We are subject to international, federal, state and local environmental laws and regulations. When we prepare our consolidated financial statements, we record accruals for environmental liabilities based on management’s best estimates, using all information available at the time. We measure estimates and base liabilities on currently available facts, existing technology, and presently enacted laws and regulations, taking into account stakeholder and business considerations. When measuring environmental liabilities, we also consider our prior experience in remediation of contaminated sites, other companies’ cleanup experience, and data released by the U.S. Environmental Protection Agency (EPA) or other organizations. We consider unasserted claims in our determination of environmental liabilities, and we accrue them in the period they are both probable and reasonably estimable.

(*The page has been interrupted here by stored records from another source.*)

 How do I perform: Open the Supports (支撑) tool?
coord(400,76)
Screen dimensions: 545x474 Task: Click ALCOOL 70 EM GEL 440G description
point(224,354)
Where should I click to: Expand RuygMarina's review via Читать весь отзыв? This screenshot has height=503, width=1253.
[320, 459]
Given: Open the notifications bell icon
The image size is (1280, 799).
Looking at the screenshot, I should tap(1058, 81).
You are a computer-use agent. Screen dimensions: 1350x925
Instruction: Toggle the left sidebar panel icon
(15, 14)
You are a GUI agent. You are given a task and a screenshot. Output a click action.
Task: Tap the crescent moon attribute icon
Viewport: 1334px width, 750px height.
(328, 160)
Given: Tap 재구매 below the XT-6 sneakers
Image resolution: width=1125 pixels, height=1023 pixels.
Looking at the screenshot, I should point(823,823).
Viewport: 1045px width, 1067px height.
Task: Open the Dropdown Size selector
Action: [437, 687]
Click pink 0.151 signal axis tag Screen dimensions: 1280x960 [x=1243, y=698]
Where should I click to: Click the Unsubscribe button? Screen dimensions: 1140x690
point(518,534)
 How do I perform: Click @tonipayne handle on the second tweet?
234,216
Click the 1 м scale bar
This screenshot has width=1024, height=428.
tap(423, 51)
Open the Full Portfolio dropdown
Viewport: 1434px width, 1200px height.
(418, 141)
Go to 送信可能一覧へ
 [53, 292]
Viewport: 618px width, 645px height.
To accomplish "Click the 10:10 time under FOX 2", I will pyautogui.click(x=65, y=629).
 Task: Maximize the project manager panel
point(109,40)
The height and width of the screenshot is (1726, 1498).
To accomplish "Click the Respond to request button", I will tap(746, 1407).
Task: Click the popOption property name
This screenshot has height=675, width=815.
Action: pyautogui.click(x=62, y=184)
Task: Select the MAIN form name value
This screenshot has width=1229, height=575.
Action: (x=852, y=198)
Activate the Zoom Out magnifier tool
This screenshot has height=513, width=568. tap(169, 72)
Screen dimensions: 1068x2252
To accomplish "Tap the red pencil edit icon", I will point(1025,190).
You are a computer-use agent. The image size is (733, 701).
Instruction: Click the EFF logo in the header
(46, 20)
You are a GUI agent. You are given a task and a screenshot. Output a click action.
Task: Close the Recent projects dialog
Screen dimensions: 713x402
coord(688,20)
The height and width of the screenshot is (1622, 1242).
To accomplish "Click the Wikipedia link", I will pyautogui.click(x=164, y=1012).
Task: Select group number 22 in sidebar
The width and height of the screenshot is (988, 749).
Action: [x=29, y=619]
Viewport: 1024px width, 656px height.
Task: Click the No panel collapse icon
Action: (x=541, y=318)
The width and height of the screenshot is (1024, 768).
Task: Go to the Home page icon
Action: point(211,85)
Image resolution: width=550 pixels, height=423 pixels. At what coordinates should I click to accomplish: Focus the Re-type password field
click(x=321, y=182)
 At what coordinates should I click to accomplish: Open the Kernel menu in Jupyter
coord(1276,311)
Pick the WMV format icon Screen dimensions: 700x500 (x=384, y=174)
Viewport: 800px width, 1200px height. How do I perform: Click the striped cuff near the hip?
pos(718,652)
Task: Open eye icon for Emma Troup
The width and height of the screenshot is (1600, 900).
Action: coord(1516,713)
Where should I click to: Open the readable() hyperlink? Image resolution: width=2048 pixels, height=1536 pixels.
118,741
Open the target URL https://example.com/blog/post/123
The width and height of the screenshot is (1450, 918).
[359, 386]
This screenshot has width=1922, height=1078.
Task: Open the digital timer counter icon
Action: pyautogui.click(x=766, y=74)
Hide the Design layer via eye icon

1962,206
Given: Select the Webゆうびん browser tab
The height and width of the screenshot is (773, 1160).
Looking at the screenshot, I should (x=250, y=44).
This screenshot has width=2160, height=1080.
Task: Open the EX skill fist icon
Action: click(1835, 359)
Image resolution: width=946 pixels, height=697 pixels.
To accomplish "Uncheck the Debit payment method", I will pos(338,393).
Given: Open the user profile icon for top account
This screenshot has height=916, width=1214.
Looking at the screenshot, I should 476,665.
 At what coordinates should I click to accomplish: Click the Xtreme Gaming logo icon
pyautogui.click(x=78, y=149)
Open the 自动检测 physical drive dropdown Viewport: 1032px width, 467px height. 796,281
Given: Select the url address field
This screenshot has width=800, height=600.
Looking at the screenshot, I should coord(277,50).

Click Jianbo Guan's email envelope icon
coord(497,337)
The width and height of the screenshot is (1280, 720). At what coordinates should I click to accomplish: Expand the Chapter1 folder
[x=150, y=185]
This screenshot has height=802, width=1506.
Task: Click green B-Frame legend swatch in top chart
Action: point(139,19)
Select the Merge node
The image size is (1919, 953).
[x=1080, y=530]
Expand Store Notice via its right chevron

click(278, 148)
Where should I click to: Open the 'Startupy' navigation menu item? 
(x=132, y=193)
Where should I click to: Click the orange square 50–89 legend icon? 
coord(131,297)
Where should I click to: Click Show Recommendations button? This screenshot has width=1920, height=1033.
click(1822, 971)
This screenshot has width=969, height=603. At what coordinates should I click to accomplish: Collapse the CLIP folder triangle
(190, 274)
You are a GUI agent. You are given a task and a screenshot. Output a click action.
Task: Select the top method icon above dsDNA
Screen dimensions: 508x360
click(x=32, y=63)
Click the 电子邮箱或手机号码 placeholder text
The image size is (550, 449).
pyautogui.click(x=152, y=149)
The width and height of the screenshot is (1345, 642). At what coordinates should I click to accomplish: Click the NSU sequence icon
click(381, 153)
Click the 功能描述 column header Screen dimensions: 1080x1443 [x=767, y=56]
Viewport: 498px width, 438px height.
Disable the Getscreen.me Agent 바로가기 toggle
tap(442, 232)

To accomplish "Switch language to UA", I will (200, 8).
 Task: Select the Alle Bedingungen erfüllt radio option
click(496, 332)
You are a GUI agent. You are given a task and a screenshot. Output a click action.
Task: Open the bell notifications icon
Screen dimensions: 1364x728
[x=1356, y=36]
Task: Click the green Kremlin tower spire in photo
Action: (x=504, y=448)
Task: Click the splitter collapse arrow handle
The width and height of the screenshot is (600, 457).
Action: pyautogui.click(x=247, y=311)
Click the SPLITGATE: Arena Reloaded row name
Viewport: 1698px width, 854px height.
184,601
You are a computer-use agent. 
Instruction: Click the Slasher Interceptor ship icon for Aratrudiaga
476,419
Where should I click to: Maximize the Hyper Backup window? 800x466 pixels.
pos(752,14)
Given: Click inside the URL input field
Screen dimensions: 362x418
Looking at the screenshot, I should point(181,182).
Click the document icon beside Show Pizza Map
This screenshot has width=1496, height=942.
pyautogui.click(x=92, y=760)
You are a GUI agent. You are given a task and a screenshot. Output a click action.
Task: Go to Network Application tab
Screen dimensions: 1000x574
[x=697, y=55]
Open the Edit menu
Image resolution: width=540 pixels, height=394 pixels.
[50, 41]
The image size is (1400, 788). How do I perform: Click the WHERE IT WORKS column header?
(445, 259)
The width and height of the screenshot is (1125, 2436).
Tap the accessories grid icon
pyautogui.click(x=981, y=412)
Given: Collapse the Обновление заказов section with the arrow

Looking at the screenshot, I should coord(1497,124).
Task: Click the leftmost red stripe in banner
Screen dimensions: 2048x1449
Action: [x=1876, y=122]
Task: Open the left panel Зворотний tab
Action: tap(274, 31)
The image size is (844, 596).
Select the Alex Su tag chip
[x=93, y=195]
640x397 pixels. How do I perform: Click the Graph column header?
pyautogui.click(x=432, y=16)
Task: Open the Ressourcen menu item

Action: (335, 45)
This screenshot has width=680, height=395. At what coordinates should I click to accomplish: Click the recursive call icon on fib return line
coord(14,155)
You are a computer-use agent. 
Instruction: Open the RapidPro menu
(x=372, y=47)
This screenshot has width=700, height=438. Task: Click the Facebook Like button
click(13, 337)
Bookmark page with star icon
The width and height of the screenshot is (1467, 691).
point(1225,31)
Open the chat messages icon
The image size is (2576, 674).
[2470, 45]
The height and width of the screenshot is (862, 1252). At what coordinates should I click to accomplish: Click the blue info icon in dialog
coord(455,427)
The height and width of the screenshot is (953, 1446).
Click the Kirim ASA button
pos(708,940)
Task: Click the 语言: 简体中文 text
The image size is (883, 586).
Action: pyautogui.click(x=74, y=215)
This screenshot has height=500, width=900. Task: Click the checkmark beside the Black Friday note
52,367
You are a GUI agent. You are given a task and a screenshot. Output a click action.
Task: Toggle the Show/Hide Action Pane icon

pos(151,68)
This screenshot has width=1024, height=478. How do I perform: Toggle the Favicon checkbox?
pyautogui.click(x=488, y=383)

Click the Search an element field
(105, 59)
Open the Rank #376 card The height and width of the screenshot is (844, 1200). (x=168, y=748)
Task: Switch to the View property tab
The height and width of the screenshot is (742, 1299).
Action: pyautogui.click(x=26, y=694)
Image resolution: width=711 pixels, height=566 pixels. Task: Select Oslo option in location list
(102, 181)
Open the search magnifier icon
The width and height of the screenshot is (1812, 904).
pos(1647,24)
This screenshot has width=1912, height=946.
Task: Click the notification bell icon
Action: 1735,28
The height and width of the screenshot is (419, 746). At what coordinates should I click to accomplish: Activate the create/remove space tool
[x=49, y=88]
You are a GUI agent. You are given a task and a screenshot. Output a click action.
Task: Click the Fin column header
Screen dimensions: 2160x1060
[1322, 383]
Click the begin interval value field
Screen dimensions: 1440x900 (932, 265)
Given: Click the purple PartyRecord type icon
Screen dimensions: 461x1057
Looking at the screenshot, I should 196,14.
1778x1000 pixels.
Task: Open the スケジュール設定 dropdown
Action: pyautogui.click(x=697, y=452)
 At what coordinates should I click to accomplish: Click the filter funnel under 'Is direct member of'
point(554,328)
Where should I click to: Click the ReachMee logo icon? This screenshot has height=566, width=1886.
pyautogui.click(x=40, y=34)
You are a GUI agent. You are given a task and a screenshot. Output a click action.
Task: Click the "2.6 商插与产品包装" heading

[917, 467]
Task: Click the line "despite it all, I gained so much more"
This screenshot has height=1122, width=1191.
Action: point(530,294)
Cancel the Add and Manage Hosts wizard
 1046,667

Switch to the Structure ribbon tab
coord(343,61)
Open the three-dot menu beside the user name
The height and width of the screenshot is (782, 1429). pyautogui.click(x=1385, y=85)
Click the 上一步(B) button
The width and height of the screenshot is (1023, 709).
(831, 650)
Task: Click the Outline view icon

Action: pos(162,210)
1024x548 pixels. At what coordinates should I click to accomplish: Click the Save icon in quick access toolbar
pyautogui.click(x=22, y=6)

Although liability of those potentially responsible for environmental remediation costs is generally joint and several for federal sites and frequently so for state sites, we are usually only one of many companies cited at a particular site. Due to the joint and several liabilities, we could be responsible for all cleanup costs related to any site at which we have been designated as a potentially responsible party. We have been successful to date in sharing cleanup costs with other financially sound companies. Many of the sites at which we are potentially responsible are still under investigation by the EPA or the state agencies concerned. Prior to actual cleanup, those potentially responsible normally assess the site conditions, apportion responsibility and determine the appropriate remediation. In some instances, we may have no liability or may attain a settlement of liability. Where it appears that other potentially responsible parties may be financially unable to bear their proportional share, we consider this inability in estimating our potential liability, and we adjust our accruals accordingly. As a result of various acquisitions in the past, we assumed certain environmental obligations. Some of these environmental obligations are mitigated by indemnifications made by others for our benefit and some of the indemnifications are subject to dollar and time limits.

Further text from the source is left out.